I’m in Nova Scotia. It’s very windy. I’m surrounded by the ocean and rocky cliffs. I love it.
Today was mostly a driving day (side-note: I drove 700-miles before I saw my first cop) and the weather wasn’t particularly great either. While the conditions took the beauty out of most of what my camera could capture today, it has been one heck of a gorgeous tour so far.
Crashing in the northern part of Nova tonight and then traveling along the coast down to Halifax tomorrow. Was planning to be up for sunrise, but that is at 4am EST and I might need more than four hours of sleep.

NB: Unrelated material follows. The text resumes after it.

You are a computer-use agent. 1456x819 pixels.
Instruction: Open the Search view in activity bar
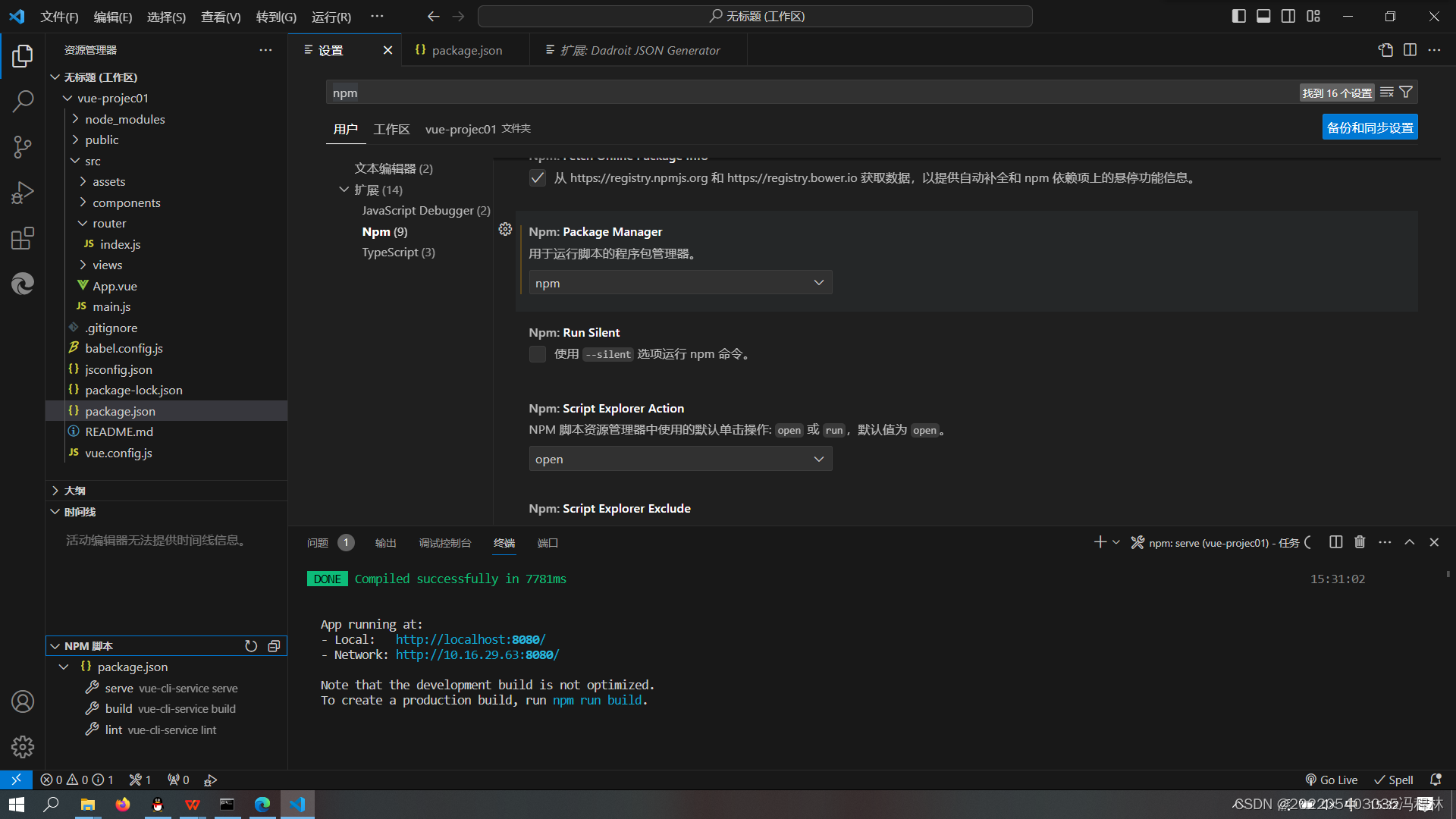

My homework assignment when I get a chance: Research the waste disposal practices of Nova Scotia. I don’t know what is happening here, but 50% of the driveways I pass are stacked with trash. I’m not talking bags of your normal disposable items–I’m talking like stoves, mattresses, oil furnaces (the most-common), and just about any other major appliance you would find in a kitchen or a basement. Now, don’t get me wrong–this place is very clean. In New England, ‘adopt-a-highway’ means a crew of a dozen people pick up a good 50 bags of trash along a couple-mile stretch of highway. In New Brunswick/Nova Scotia, it was one man walking down the highway with no trash bag, picking up the rare items of trash by hand.